台風12号の影響はあったが、東日本を中心に暑さがまた戻ってきた。大雨の被害、熱中症にとどまらず、猛暑の日本経済と国民生活への影響は様々。景気にはプラスというのが定説だが、どうなるのだろうか。
一般に、暑いと消費が活発になり、経済成長にプラスに働くとされる。エアコンや扇風機が売れ、電気代が増え、ビールやジュースなど冷たい飲み物やアイス類の売れ行きも好調、スキンケア商品さらに冷感商品にも手が伸びる。そして、そうした商品を運ぶため段ボールなどの資材の需要も高まり、トラックなど物流も潤う。デパート、飲食店、映画館で涼む人もいれば、プールなどレジャーも賑わう――といったことだ。
エアコンやビール、飲料も好調
エアコンは、ある大手量販店の2018年7月半ばの売り上げが前年の1.5倍など、猛暑効果がくっきり。「AI(人工知能)による風向・風量調節や自動掃除機能などが付いた高機能・高価格製品が比較的売れている」(東京都心の大型店売り場)。市場調査会社は「この夏の販売は記録的猛暑だった2010年、13年に匹敵する水準になるのではないか」とみる。パナソニック、ダイキン工業などのメーカーも前年を上回る生産体制でフル操業状態だ。
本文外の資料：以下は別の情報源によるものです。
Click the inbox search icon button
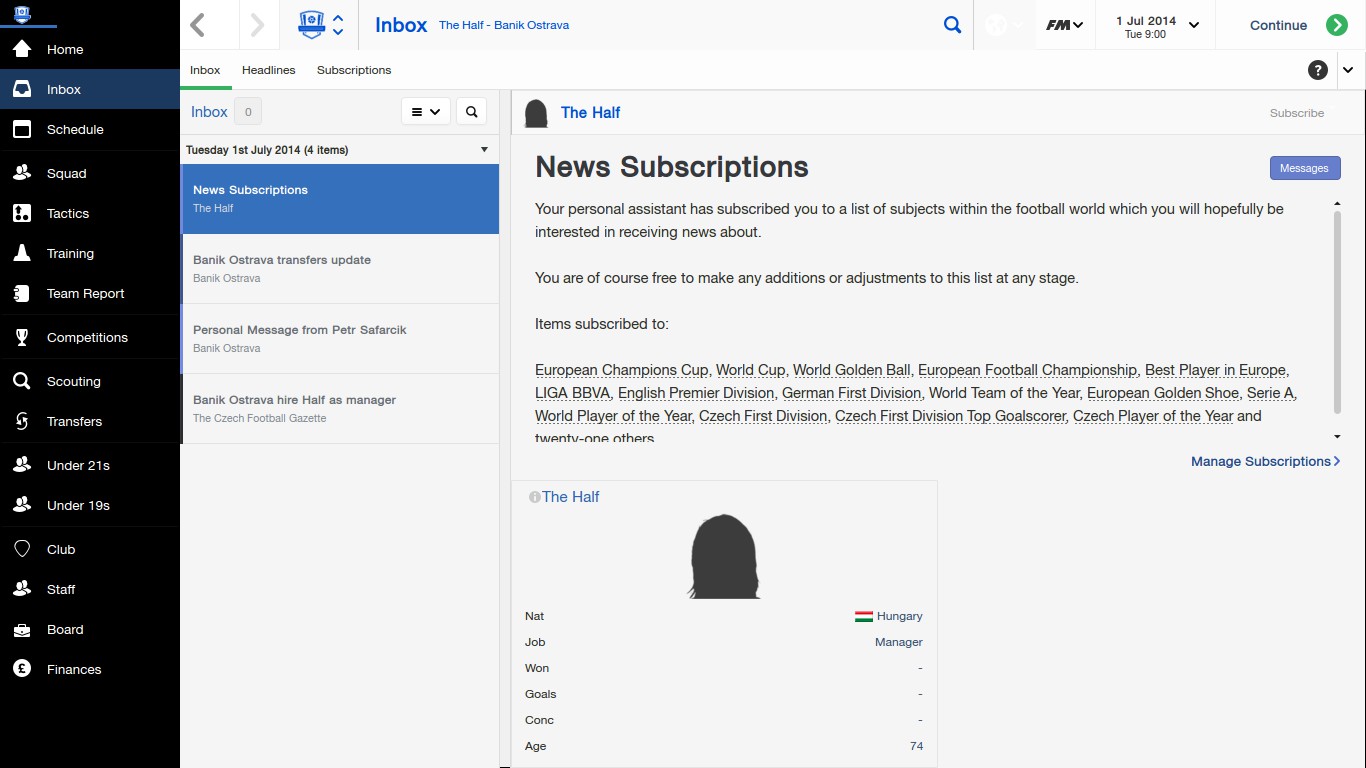Screen dimensions: 1366x768 click(472, 112)
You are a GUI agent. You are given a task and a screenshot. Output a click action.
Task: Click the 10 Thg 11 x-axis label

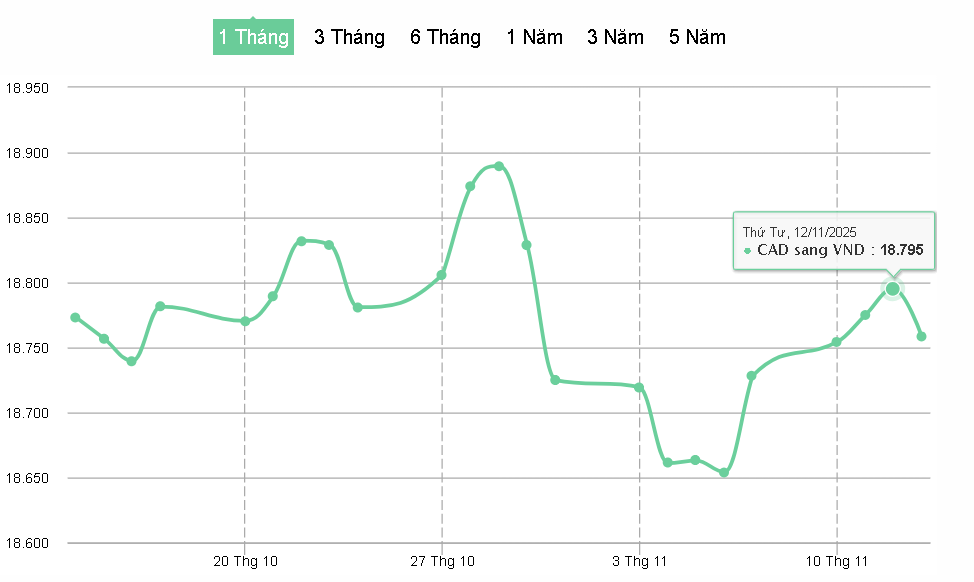click(837, 562)
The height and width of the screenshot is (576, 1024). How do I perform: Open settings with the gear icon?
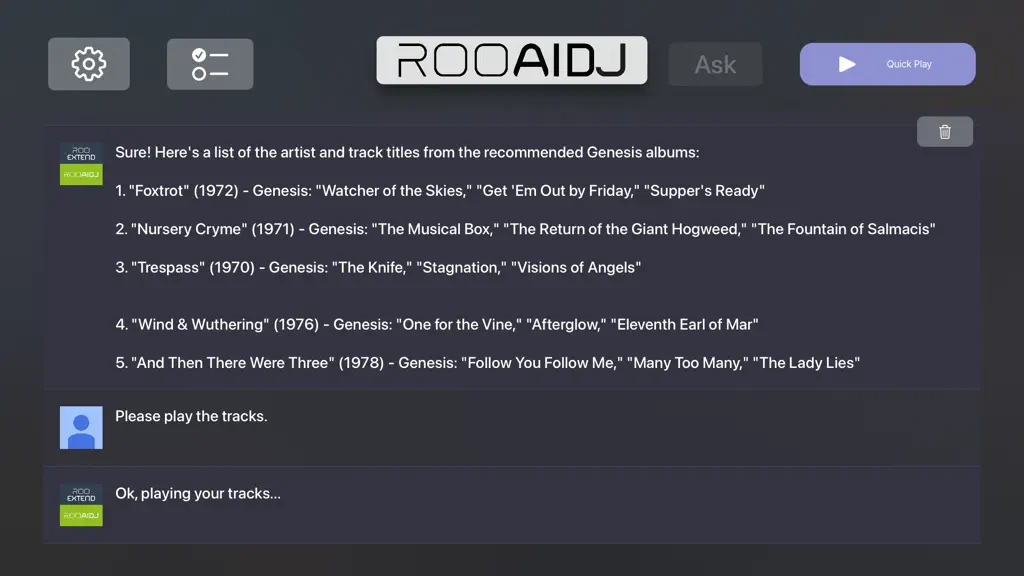click(x=89, y=64)
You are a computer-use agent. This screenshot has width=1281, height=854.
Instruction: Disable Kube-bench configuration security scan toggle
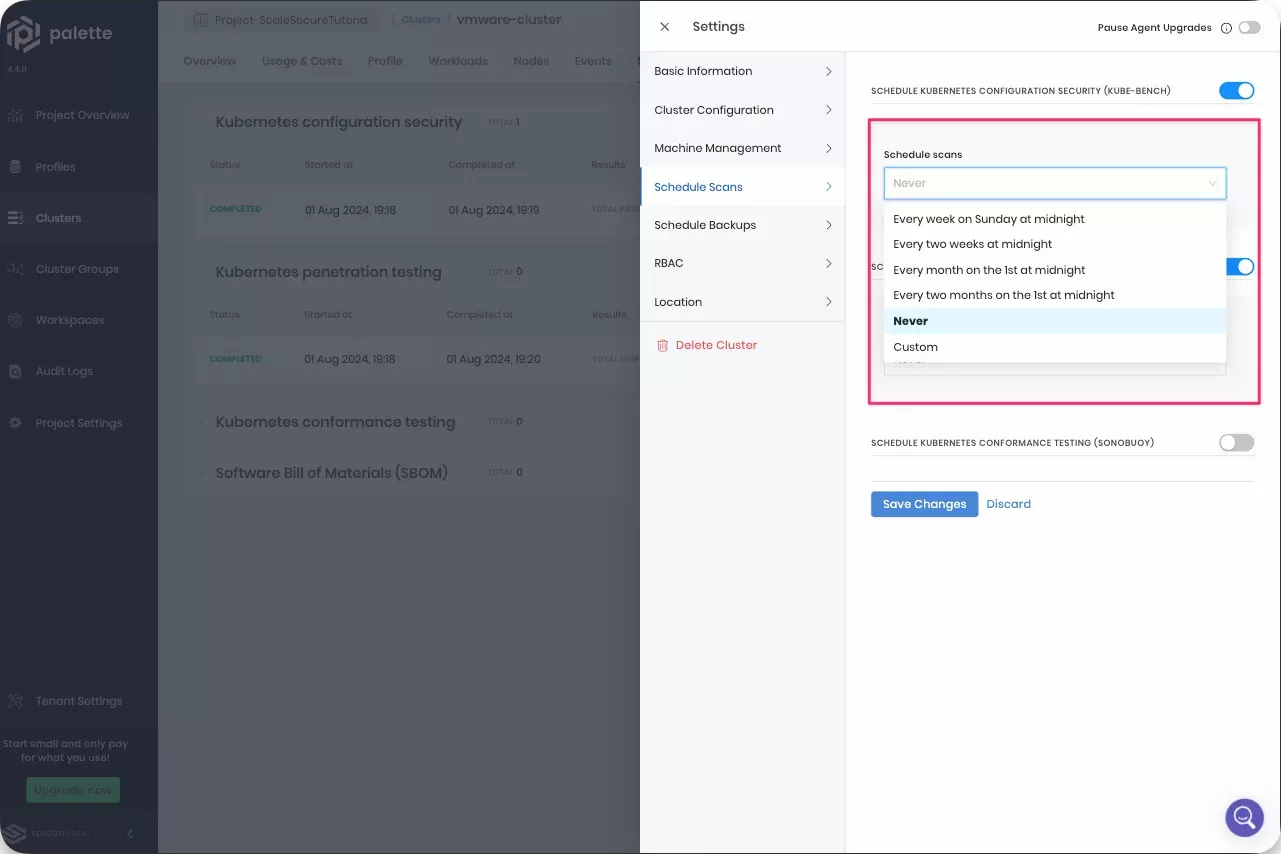tap(1236, 91)
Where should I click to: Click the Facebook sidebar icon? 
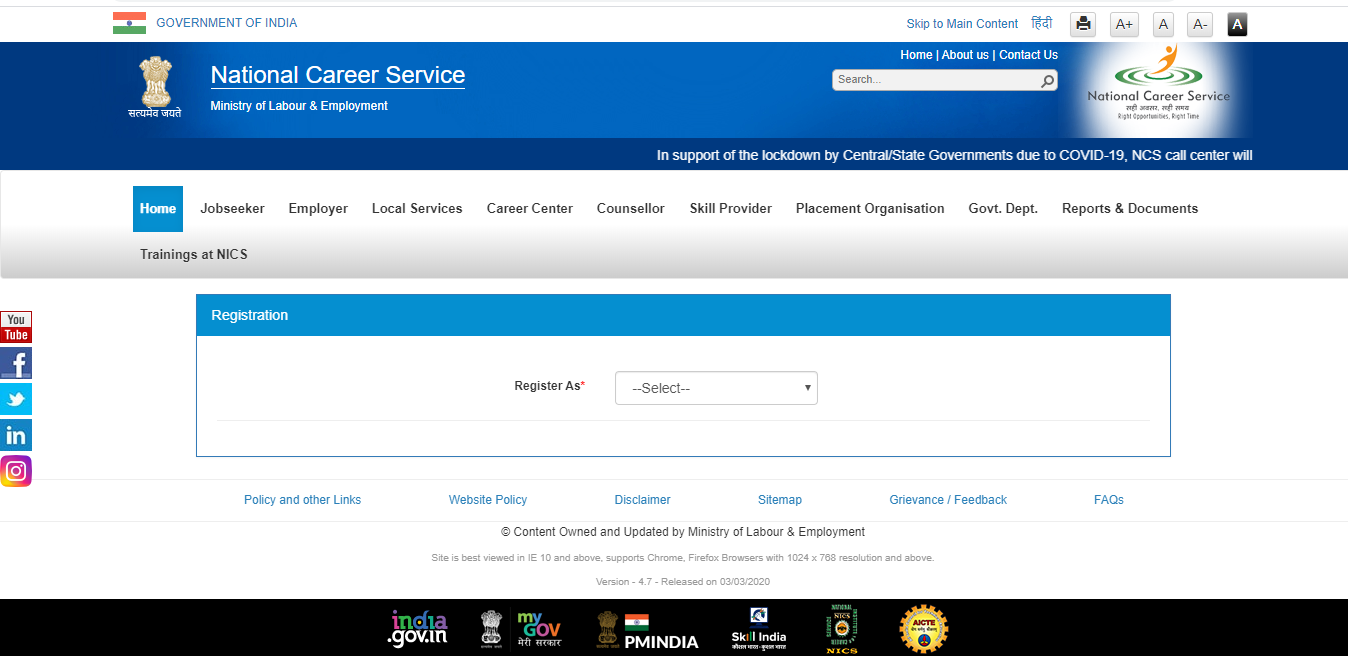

ビールや飲料も好調。キリングループは需要増を見込んで「一番搾り」などビールの主力銘柄を中心に前年比1~4割程度の増産を計画。塩分補給できる清涼飲料も7月は前年比2割増ペースという。サントリー食品インターナショナルもスポーツドリンクなどを前年比15%程度増産する。
コンビニでは冷やし中華やざるそばなど冷たい麺類が好調で、割引キャンペーンなども行い、売れ行き好調。梅干し、いなり寿司など、塩分補給やさっぱり感などのためか、前年より大幅増という。「ガリガリ君」(赤城乳業)をはじめとするアイス類も好調で、暑い日の出荷量は普段の3~4割増という。
涼しさを提供する商品も好調だ。薬局チェーンなどで、脇に塗る制汗剤が売れ、通販サイトではナイロン製で涼しく感じる抱き枕が前年の2.4倍の売れ行きのところもある。ひんやり感で涼しく眠れるシートも会長。人間だけでなく、ペット用の冷感ベッドも品薄状態という。
株式市場ではこれらの猛暑で売り上げ好調な商品を製造、販売する各社が「熱中症対策関連銘柄」がはやされる。